Илья поднялся по парадной лестнице в барские покои, и она увязалась за ним, хоть он и велел ей ждать во дворе. Так было любопытно – до чесотки! Но в большой гостиной пришлось сесть на стул и сидеть, лишь издали разглядывая печные изразцы, резные кленовые листья на часах, которые отсчитывали время мелодично и звонко, лошадей и собак на картинах. Она быстро заскучала. Но тут открылась дверь, и вошел статный господин с холодным лицом и глазами цвета воды.

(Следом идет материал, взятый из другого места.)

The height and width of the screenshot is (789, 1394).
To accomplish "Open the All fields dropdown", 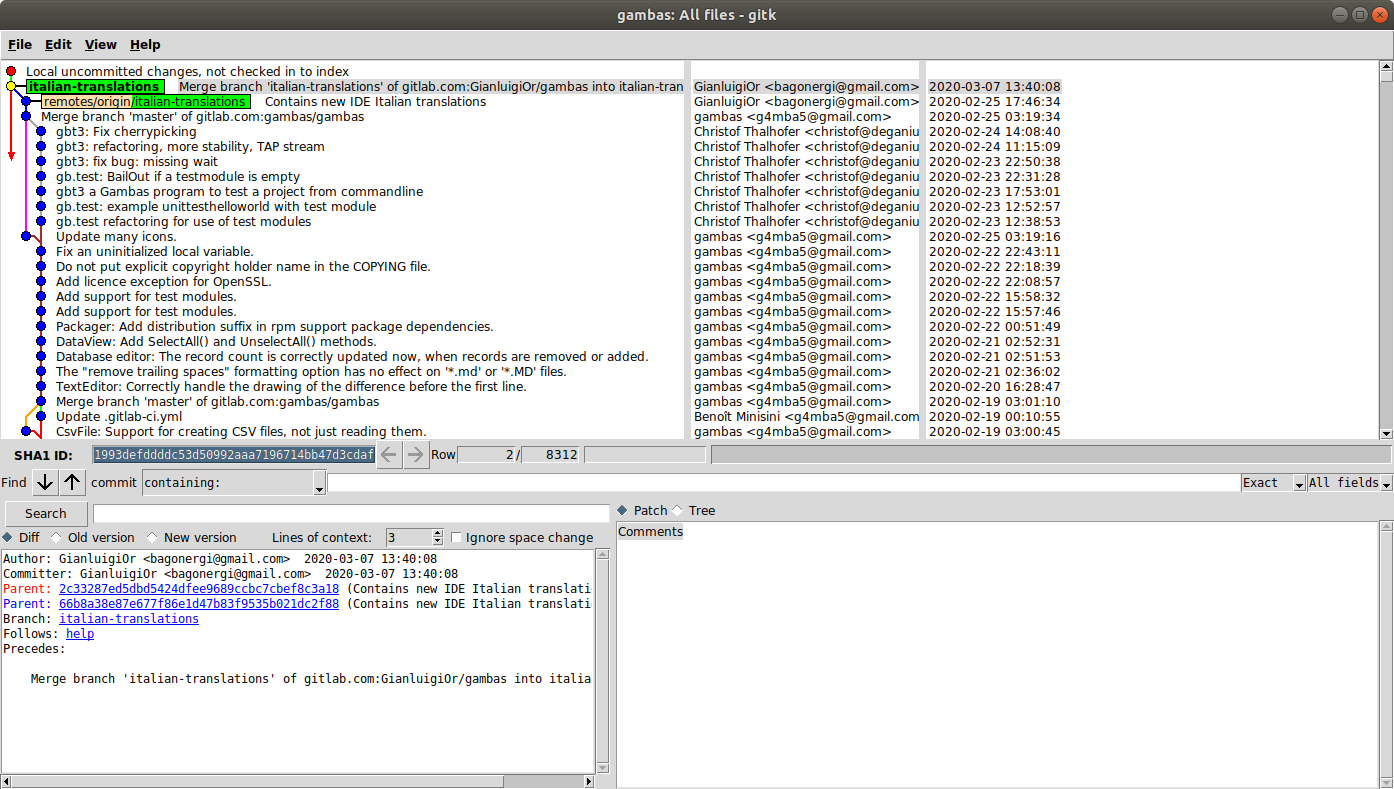I will pyautogui.click(x=1349, y=483).
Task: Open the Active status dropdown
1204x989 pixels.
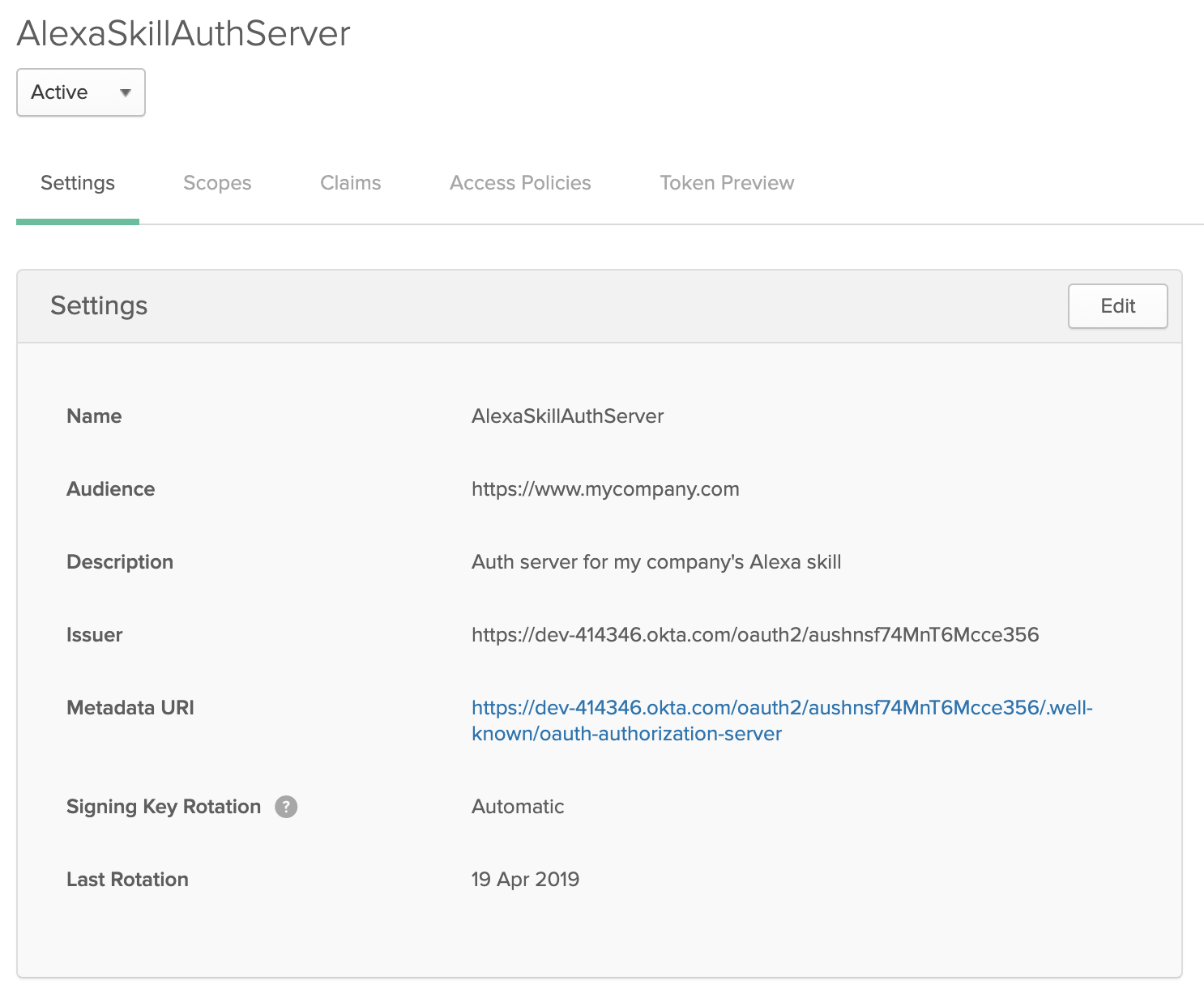Action: [81, 92]

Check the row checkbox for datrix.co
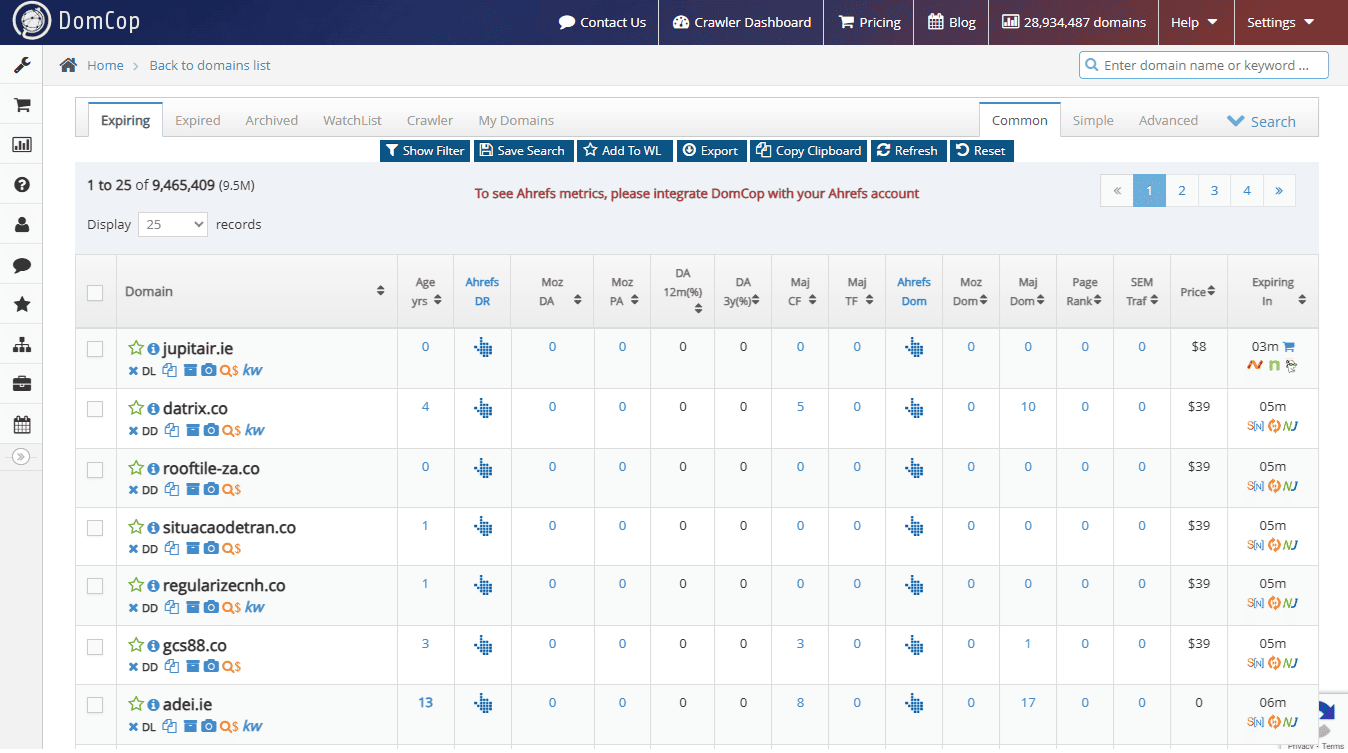pyautogui.click(x=95, y=406)
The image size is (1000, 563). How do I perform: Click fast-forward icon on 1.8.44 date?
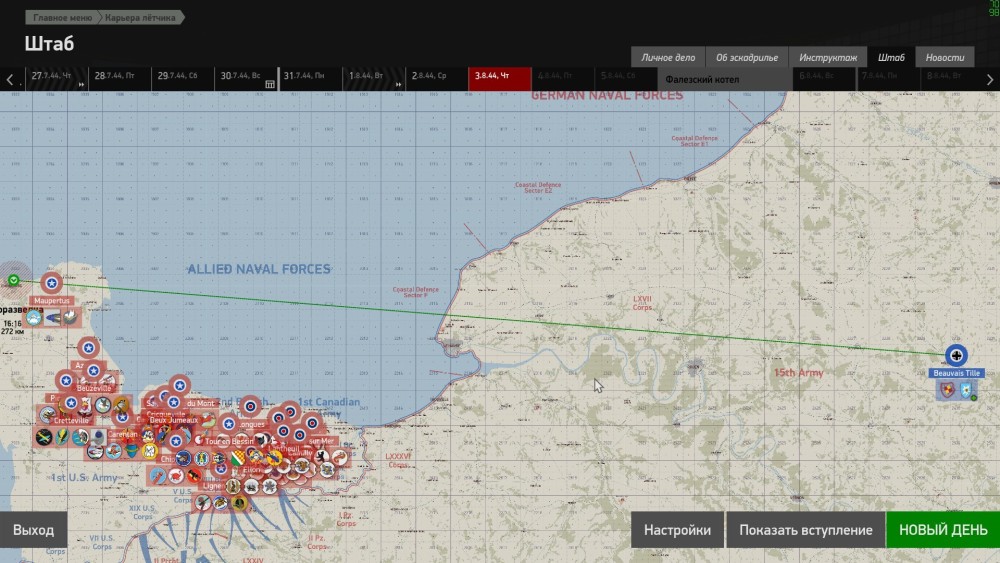tap(398, 84)
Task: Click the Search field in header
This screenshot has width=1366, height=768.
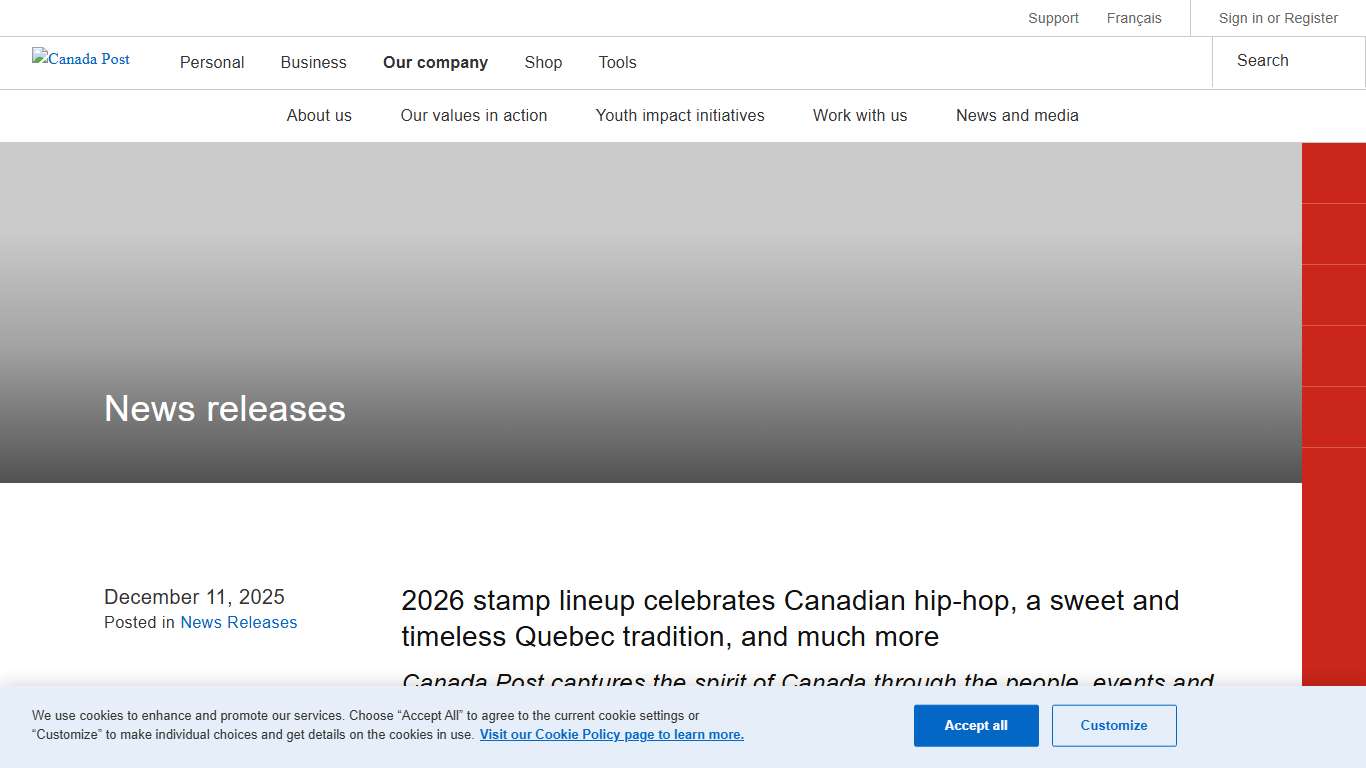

Позднее, уже обитая в этих самых Синих Ключах, она перечитала много романов, и в каждом непременно оказывался персонаж, похожий на этого господина. Она звала их всех разом – герцог Синяя Борода. Жестокий отец, муж-тиран или просто – злой гений прекрасной героини. Героиня, надо сказать, в Синих Ключах тоже имелась. Она пришла в гостиную немного погодя, когда Илья уже договорился с герцогом, что будет писать ее портрет.

Илья был тих и светел, тепло исходило от него почти осязаемыми лучами. Отражаясь от ледяной брони герцога, оно бесполезно нагревало воздух, и тот дрожал и плавился, как на лугу в знойный полдень. Когда пришла прекрасная барыня, тепло устремилось к ней.

Герцог сразу это заметил. Но сделал вид, что ему все равно. А она улыбнулась Илье и, подойдя к сидящей на стуле девочке (герцог, тот ее просто не заметил), наклонилась, улыбнулась и ласково заговорила. Ее окружал необыкновенно приятный, успокаивающий аромат, голос хотелось слушать и слушать. А глаза… По сей день Екатерина Алексеевна больше всех цветов любила фиалки. Глядя на фиалковые лепестки, она всегда вспоминала глаза Наталии Александровны Осоргиной, которые точно так же, как цветочные лепестки, ничего не выражали.

Она даже не сразу поняла, что эта безмятежная барыня с фиалковым шелком в глазах и в голосе – та самая, что плакала и кричала в их московской каморке и колотила кулачками пьяного Илью. Но сразу почувствовала, что эти трое не просто так собрались здесь, в гостиной с мелодично тикающими часами. Что между ними плетется что-то интересное. Тайна, история. А она, Катя, здесь для того, чтобы кто-то это увидел, запомнил и потом рассказал.